Study text

The Harper government’s recent announcement of an “enhanced” CSR strategy for mining — “Doing Business the Canadian Way: A Strategy to Advance CSR in Canada’s Extractive Sector Abroad” — would appear to confirm the great economist’s misgivings. In fact, the Harper strategy is designed to reduce irresponsible interference, not facilitate it.
The core belief of CSR advocates is that companies are greedy exploiters who don’t “do good” without arm twisting. That applies particularly to investment in poor countries. Business is indeed critical to solving problems of poverty and disease, but primarily by creating employment, sourcing locally, building communities and producing commodities and products that make peoples’ lives better.
What makes poor countries poor is incompetent governments and erratic policies, particularly when it comes to foreign investors. The Harper government has addressed that issue directly via the 24 Foreign Investment Promotion and Protection Agreements (FIPPAs) it has signed since 2006. The CSR weapon is another, if related, problem.

Prompt A
Reproduce the passage on Canada's mining CSR strategy starting at "The Harper government’s" and ending at "peoples’ lives better.".
Prompt B
According to the passage on Canada's mining CSR strategy, how many Foreign Investment Promotion and Protection Agreements has the Harper government signed since 2006?
Prompt C
Write what comes next in the passage on Canada's mining CSR strategy, starting after its last sentence.
The stored records play no part in this work.

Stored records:
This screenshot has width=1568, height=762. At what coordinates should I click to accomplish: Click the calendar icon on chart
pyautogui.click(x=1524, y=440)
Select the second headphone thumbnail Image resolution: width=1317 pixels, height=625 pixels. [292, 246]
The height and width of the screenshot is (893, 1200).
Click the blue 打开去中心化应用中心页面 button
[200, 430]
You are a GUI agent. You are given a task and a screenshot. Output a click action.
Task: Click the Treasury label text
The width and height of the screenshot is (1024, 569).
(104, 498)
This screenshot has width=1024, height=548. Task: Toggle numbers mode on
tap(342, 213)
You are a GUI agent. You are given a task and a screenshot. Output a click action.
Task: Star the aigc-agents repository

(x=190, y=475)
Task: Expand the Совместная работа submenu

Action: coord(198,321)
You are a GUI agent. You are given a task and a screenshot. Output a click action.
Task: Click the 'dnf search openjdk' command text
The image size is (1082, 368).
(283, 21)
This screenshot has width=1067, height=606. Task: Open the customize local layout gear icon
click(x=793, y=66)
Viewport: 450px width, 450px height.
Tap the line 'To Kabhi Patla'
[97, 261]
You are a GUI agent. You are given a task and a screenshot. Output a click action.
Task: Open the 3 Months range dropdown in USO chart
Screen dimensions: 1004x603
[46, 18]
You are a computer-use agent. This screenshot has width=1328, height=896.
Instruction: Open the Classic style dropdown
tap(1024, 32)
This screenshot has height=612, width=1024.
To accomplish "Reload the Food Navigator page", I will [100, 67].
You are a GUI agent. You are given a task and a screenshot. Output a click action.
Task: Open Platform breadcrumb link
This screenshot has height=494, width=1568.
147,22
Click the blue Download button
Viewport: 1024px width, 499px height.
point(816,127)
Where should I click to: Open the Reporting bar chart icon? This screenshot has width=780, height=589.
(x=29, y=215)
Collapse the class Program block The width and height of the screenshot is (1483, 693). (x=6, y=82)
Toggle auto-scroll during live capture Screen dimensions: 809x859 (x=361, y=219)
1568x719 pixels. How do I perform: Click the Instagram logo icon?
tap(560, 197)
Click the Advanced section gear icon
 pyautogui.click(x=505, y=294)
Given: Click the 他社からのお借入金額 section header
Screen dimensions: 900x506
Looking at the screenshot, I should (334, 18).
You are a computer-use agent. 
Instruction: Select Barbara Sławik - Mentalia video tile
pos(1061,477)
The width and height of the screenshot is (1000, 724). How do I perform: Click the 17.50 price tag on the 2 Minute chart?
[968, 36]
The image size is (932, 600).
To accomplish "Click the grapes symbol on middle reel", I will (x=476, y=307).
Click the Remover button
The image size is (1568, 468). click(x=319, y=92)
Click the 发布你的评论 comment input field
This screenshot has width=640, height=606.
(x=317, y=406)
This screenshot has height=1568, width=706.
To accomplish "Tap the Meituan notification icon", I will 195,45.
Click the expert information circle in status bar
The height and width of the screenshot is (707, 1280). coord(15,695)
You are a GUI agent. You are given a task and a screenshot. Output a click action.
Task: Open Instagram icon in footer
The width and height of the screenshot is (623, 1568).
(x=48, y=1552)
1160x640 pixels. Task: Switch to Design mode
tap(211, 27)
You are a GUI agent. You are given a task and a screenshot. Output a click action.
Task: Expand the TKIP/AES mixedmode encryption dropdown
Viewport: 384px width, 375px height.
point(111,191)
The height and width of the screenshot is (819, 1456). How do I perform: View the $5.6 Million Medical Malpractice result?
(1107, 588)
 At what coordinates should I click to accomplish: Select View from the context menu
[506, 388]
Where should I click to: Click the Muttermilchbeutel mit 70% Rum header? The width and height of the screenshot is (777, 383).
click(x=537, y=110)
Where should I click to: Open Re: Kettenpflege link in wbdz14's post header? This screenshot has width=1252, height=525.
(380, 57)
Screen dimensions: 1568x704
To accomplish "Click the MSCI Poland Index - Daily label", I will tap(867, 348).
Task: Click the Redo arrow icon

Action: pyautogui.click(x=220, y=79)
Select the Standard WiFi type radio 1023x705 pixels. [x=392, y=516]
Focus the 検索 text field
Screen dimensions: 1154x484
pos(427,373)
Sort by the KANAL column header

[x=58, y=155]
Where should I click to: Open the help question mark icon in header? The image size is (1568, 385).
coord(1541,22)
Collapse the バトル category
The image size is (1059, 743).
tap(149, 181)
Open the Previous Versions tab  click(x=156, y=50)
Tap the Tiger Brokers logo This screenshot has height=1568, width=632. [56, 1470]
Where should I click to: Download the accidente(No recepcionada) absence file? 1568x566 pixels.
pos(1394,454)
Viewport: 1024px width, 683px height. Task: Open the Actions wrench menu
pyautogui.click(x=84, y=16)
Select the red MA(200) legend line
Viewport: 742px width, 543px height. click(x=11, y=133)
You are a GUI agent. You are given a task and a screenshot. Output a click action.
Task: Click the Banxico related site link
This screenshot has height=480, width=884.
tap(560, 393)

Written reply A
The Harper government’s recent announcement of an “enhanced” CSR strategy for mining — “Doing Business the Canadian Way: A Strategy to Advance CSR in Canada’s Extractive Sector Abroad” — would appear to confirm the great economist’s misgivings. In fact, the Harper strategy is designed to reduce irresponsible interference, not facilitate it.
The core belief of CSR advocates is that companies are greedy exploiters who don’t “do good” without arm twisting. That applies particularly to investment in poor countries. Business is indeed critical to solving problems of poverty and disease, but primarily by creating employment, sourcing locally, building communities and producing commodities and products that make peoples’ lives better.

Written reply B
24

Written reply C
Businesses, to whom reputation is so critical, are ever eager to be seen as law-abiding and community-minded. Canadian mining companies operating overseas promote community projects in education, literacy, health care and training. None of this is contrary to Professor Friedman’s case – which has been comprehensively misrepresented. He didn’t recommend flinty-eyed commitment to the bottom line at the expense of workers, suppliers and communities.
What he said was that community activities or charitable contributions might well make sense to generate valuable goodwill, but that these actions are not then “social responsibility,” they are part of the normal profit-seeking function of the corporation.
Since Professor Friedman first wrote on CSR, the concept has been joined by Sustainable Development, the triple bottom line, social licence and any number of other meddlesome notions designed to bring corporations under extra-legal control.